Page size: H: 11” x W: 7 7/8”
Framed: H: 15 ¼” x 11 ¼”Price: $18,500
Alfred Stieglitz was an American photographer who was instrumental over his fifty-year career in making photography an acceptable art form alongside painting and sculpture. Many of his photographs are known for appearing like those other art forms, and he is also known for his marriage to painter Georgia O’Keeffe, most famous for her large-scale paintings of flowers.
Stieglitz was born the eldest of six children in Hoboken, New Jersey and raised in a brownstone on Manhattan’s Upper East Side. His father moved with his family to Germany in 1881. The next year, Stieglitz began studying mechanical engineering at the Technische Hochschule in Berlin and soon switched to photography. Traveling through the European countryside with his camera, he took many photographs of peasants working on the Dutch seacoast and undisturbed nature within Germany’s Black Forest and won prizes and attention throughout Europe in the 1880s.
From 1893 to 1896, Stieglitz was editor of American Amateur Photographer magazine; however, his editorial style proved to be brusque, autocratic and alienating to many subscribers. After being forced to resign, Stieglitz turned to the New York Camera Club (which was later renamed The Camera Club of New York and is in existence to this day) and retooled its newsletter into a serious art periodical known as Camera Notes. He announced that every published image would be a picture, not a photograph – a statement that allowed Stieglitz to determine which was which.
________
WHAT YOU NEED TO DO ▸
[a] Copy out the stretch of the Stieglitz passage from "Framed: H: 15" through "paintings of flowers.".
[b] Take the passage about Alfred Stieglitz further, picking up after its last sentence.
The rows after this point come from a separate source, unrelated to the Stieglitz passage.

RECORD EXCERPTS ▸
________
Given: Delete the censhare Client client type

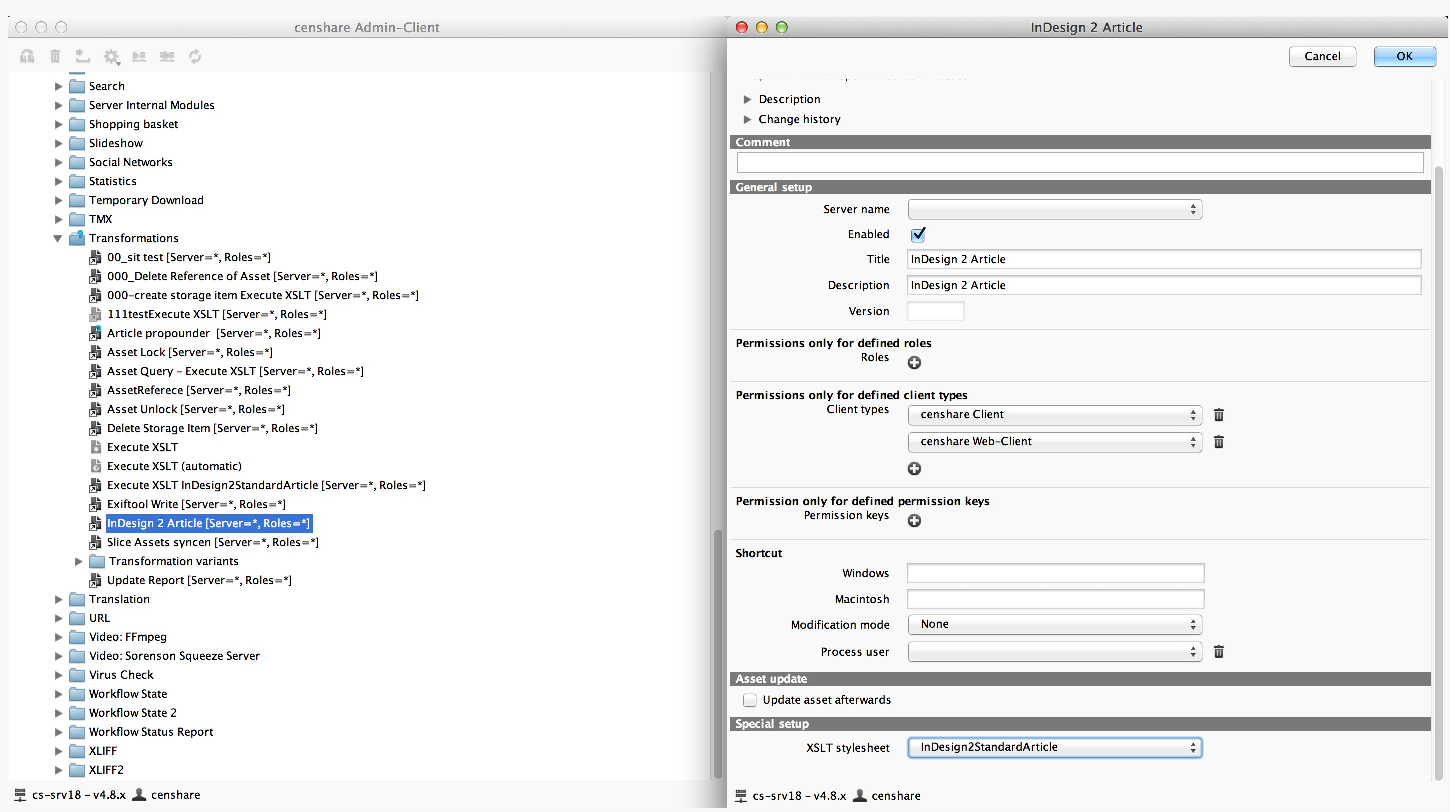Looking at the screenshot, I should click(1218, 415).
________
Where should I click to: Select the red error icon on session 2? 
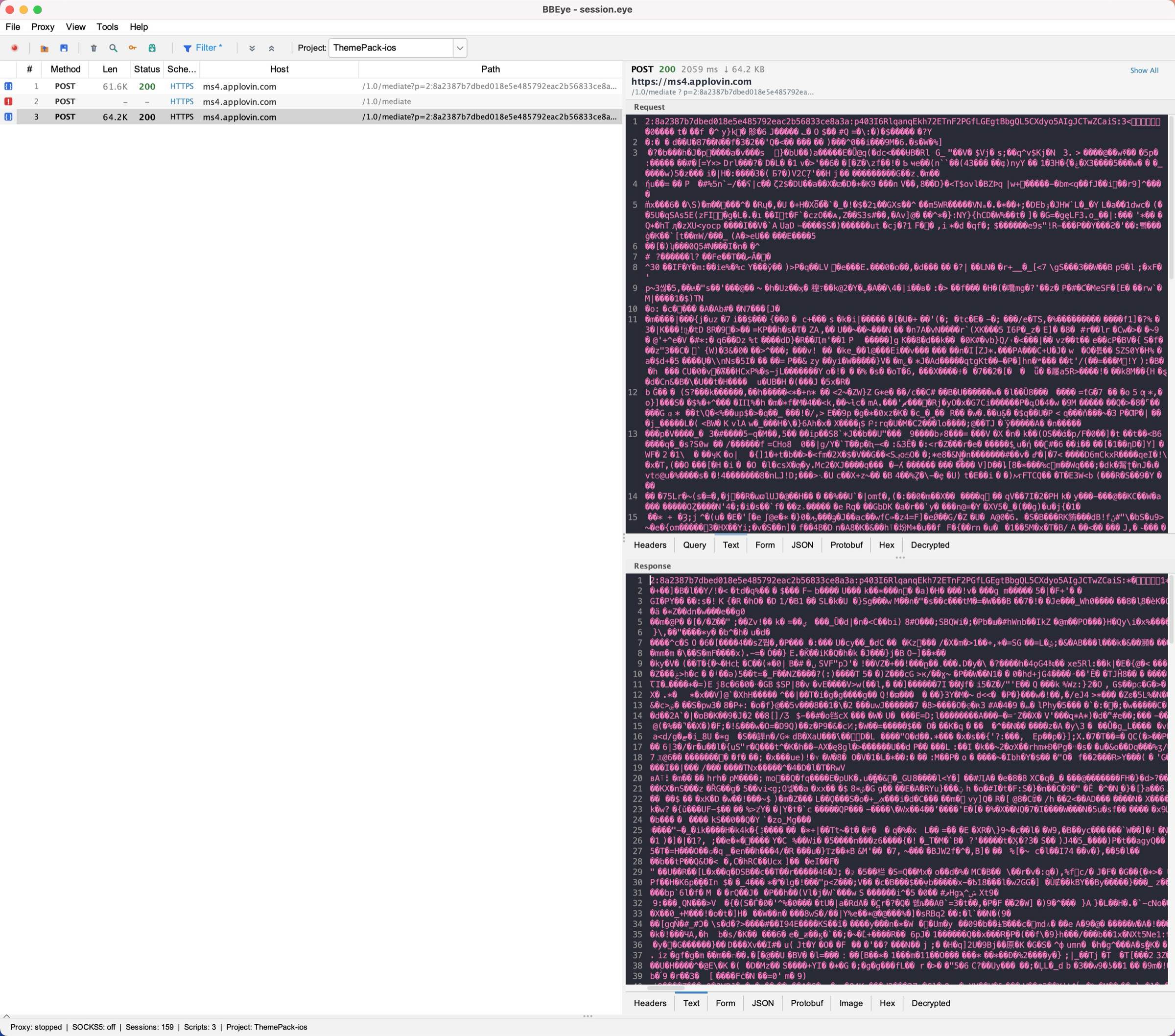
________
ANSWERS GIVEN ▸
[a]
Framed: H: 15 ¼” x 11 ¼”Price: $18,500
Alfred Stieglitz was an American photographer who was instrumental over his fifty-year career in making photography an acceptable art form alongside painting and sculpture. Many of his photographs are known for appearing like those other art forms, and he is also known for his marriage to painter Georgia O’Keeffe, most famous for her large-scale paintings of flowers.

[b]
Big camera clubs that were the vogue in America at the time did not satisfy him; in 1902 he organized an invitation-only group, which he dubbed the Photo-Secession, to force the art world to recognize photography “as a distinctive medium of individual expression.” Among its members were Edward Steichen, Gertrude Käsebier, Clarence H. White and Alvin Langdon Coburn. Also in 1902 he ceased being editor of Camera Notes and in 1903 started a new independent journal of his own, Camera Work. Photo-Secession held its own exhibitions and its work was published Camera Work, which became the pre-eminent quarterly photographic journal of its day, although in later years its popularity declined markedly and it ceased publication in 1917.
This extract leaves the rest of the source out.